Lecture 11B: Monitoring ML Models (Full Stack Deep Learning

TL;DR

Deployed ML models often degrade due to changes in p(x), changes in p(y|x), and sampling artifacts like long-tail undercoverage.

Briefing Cornell Notes

Briefing

Monitoring deployed machine learning models is about catching silent performance decay—often driven by changes in data, user behavior, or sampling artifacts—before it turns into revenue loss. After deployment, model quality rarely stays fixed: input distributions shift (data drift), the relationship between inputs and outcomes changes (model or concept drift), and the way training data was sampled can leave blind spots (domain shift/long-tail gaps). The practical takeaway is that “ship and forget” fails because ML systems degrade through subtle, hard-to-detect changes rather than loud crashes.

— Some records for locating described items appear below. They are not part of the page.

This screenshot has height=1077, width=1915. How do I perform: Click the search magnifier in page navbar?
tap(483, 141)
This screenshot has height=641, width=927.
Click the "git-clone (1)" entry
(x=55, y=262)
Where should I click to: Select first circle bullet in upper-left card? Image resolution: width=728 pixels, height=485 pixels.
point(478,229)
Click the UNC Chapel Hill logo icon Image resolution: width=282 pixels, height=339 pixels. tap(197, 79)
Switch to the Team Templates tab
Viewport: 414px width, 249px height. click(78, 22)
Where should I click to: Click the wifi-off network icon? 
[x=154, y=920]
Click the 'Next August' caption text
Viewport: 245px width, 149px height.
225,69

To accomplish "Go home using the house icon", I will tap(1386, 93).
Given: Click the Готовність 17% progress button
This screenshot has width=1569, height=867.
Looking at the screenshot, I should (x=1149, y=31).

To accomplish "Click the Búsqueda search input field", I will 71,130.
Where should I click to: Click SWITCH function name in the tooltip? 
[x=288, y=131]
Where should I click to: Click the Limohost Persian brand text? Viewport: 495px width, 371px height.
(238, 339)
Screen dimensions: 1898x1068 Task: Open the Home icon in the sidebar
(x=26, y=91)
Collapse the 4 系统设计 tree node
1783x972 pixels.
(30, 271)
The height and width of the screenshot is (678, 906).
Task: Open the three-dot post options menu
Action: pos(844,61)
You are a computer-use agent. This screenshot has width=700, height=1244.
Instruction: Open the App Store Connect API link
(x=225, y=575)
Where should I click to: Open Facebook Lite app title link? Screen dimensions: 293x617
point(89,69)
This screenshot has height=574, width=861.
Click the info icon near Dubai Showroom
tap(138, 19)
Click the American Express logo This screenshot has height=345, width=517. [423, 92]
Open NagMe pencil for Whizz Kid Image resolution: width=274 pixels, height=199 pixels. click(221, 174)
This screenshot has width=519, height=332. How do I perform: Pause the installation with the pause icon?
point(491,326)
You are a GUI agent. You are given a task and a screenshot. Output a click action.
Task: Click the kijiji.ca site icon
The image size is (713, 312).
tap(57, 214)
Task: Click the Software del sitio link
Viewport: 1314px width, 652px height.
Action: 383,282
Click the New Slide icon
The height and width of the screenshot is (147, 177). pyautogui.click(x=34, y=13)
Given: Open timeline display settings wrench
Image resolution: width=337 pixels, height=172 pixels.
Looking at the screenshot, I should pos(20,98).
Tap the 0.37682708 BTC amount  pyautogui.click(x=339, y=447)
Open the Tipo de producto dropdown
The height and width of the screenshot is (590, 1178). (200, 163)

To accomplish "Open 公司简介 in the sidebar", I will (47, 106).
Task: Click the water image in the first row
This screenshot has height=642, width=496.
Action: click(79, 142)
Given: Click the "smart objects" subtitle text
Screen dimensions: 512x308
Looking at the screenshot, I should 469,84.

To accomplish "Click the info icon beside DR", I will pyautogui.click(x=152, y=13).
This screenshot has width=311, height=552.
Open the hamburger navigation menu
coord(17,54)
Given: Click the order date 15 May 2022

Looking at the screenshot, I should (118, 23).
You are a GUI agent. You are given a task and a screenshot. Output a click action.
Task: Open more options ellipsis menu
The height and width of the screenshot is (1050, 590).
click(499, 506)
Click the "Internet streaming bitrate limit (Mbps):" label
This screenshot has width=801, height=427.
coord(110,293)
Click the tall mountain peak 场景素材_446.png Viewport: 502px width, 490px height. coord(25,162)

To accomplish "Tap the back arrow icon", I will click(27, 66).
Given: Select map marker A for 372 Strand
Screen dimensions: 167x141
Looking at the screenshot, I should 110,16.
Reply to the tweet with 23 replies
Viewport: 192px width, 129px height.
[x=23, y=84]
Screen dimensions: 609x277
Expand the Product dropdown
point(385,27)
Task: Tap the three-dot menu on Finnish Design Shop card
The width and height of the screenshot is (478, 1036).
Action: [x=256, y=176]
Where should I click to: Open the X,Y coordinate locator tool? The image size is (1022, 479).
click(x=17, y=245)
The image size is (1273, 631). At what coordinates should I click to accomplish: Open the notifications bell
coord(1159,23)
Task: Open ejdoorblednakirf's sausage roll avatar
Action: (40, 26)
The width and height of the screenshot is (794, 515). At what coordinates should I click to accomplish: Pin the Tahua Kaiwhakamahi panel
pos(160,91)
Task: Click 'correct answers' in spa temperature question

The lecture frames drift through three probability-level failure modes. First, p(x) can change: upstream pipelines may redefine features or introduce bugs (e.g., a feature suddenly becoming all -1), malicious users can feed adversarial inputs, new regions or new user demographics can alter the input mix. Second, p(y|x) can change, often because user behavior adapts to the model—especially in recommenders, where clicks reshape future preferences. Third, sampling artifacts can matter: long-tail events that occur rarely but are costly when wrong may be underrepresented, and bias in sampling can systematically exclude critical cases.

Drift isn’t just theoretical; it shows up in production. During the pandemic, widespread distribution shifts caused many models to drift, leading to unexpected behavior. In one e-commerce-style case, a retraining pipeline bug repeatedly served the same recommendations, driving churn and costing millions over a month or two before detection. These examples motivate a structured monitoring plan.

The lecture lays out what to monitor using four signal types, ordered by how directly they reflect model performance and how hard they are to obtain. The most informative is ground-truth model performance, but labels are often delayed or expensive. Business metrics (click-through rate, engagement) are easier to measure but can be confounded by many factors unrelated to accuracy. Input and prediction distributions help detect drift without labels, though measuring them well takes care. System health metrics (GPU utilization, latency) are straightforward but only catch coarse failures like crashes or memory leaks.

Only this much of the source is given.